Option Affaires publiques et innovation

Liliana Doganova et Brice Laurent ont créé une option intitulée « Affaires publiques et innovation » (API) dans le cadre de la formation des élèves ingénieurs de l’Ecole des mines, qui répond à la fois aux enjeux actuels de l’innovation et à une demande accrue en ingénieurs formés aux affaires publiques. Interview.

L’option à l’école des mines ?

Brice Laurent : À l’école des mines, l’option est une partie importante de la formation des élèves ingénieurs parce qu’elle détermine le cadrage pédagogique de la fin de leur scolarité et le travail de fin d’études. La formation débute en 2ème année par un stage de terrain qui prend la forme d’un voyage d’étude. Elle se poursuit en 3ème année par une session intensive de cours, puis un stage d’option de quatre mois minimum sur lequel se fonde le travail de fin d’études.

Le diplôme d’ingénieur civil des mines est un diplôme généraliste. L’option offre néanmoins une spécialité. Celle-ci ne détermine pas l’ensemble de la carrière, ni même le premier poste des diplômés, c’est aux élèves ingénieurs d’utiliser leur option comme ils le souhaitent.

L’option « Affaires publiques et innovation » ?

Brice Laurent : L’option « Affaires publiques et innovation » est une option de sciences sociales centrée sur les dimensions politiques de l’innovation scientifique, technique et industrielle. Par politique nous entendons ce qui a trait à la réglementation, au droit, à l’encadrement du développement scientifique et technique ; ce qui a trait aussi à la prise de décision collective et à la concertation avec l’ensemble des parties prenantes, y compris dans des situations où l’idenOption3tification même des parties prenantes n’est pas évidente. L’option s’intéresse également à la valorisation économique et à la fixation des prix, avec l’objectif d’examiner des situations où ces processus ne sont pas donnés.

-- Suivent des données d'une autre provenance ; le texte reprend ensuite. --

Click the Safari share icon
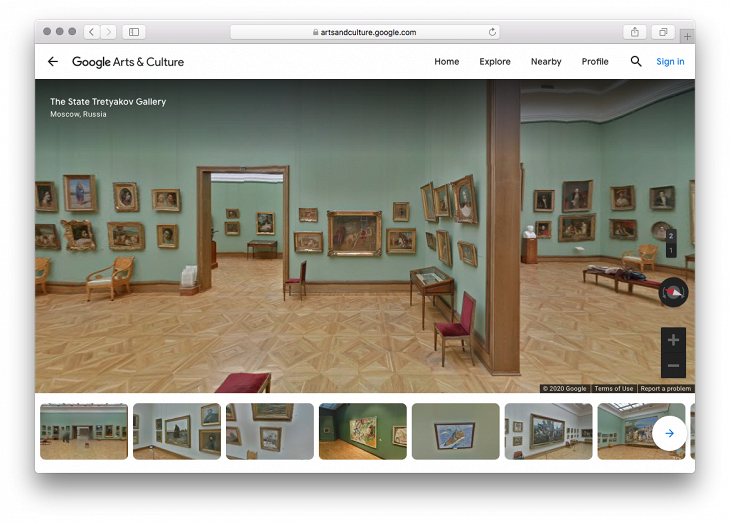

Liliana Doganova : La partie pédagogique de l’option s’appuie très fortement sur nos travaux de recherche, et plus généralement sur les travaux du CSI. L’originalité de la formation que nous proposons est double. Il n’y a pas à notre connaissance d’autre formation aux affaires publiques en France qui s’adresse spécifiquement aux ingénieurs en se centrant sur les problèmes scientifiques et techniques. La spécificité de notre formation est par ailleurs d’aborder ces questions en mobilisant les Sciences & Technology Studies et les recherches développées au CSI sur la démocratie technique et sur la construction des marchés – envisagée non pas comme allant de soi mais comme une activité sociale qui pose des questions politiques.

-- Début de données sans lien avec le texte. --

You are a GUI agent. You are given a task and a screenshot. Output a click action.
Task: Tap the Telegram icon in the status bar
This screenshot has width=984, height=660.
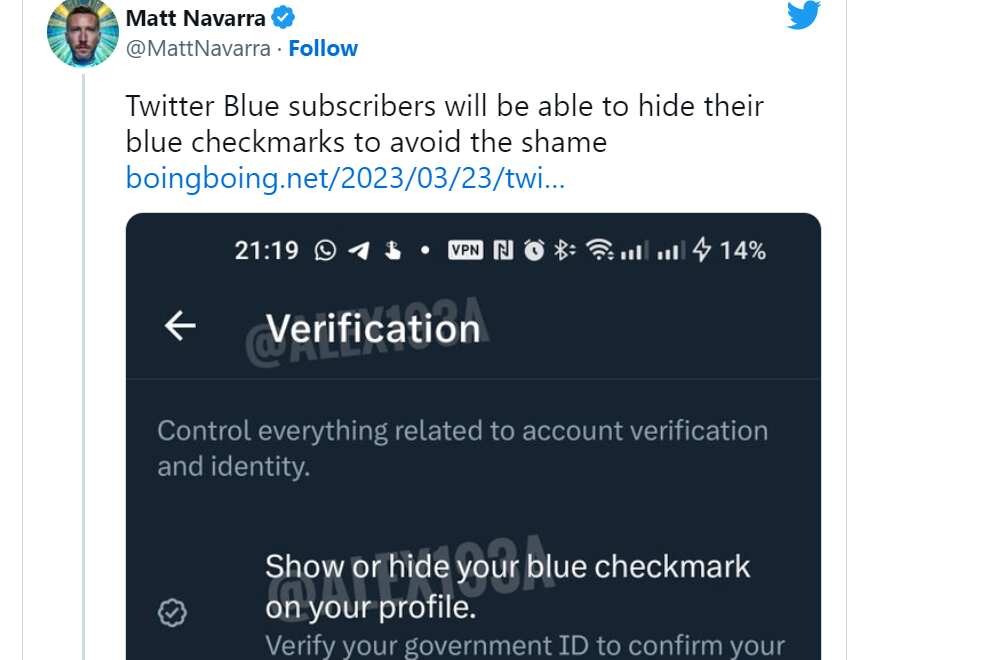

Brice Laurent : Les activités de l’option ont été conçues en articulant la partie pédagogique à des activités de recherche. Pour être plus concret, le voyage d’étude organisé en février cette année s’articulait avec la réalisation d’un projet de recherche exploratoire sur la transformation de la réglementation minière en Nouvelle Calédonie. Ce voyage en Nouvelle Calédonie avait évidemment un objectif pédagogique, mais il était d’autant plus intéressant qu’il s’agissait de réaliser un travail d’enquête collective avec les collègues anthropologues de l’Institut pour la recherche et le développement (IRD), dans lequel les optionnaires ont été impliqués.

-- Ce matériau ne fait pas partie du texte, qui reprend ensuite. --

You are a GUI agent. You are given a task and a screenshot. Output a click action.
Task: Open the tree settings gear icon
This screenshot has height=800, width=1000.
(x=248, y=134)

Une pédagogie par la recherche ?

Liliana Doganova : Les élèves ont participé à la préparation et à la réalisation des entretiens et à la formulation des questions de recherche. Le rapport issu de ce travail, co-rédigé avec les optionnaires, a donné lieu à une première présentation devant des personnes qui connaissent bien les problématiques de la régulation minière et de la Nouvelle Calédonie (Madeleine Akrich, qui dirige une thèse sur ce sujet, Anne Duthilleul, chargée de mission sur les grands projets miniers Outre-Mer, et Romain Soubeyran, directeur de Mines ParisTech). Dans les années à venir nous allons maintenir cette liaison forte entre activité de recherche et activité pédagogique. C’est une spécificité de l’option.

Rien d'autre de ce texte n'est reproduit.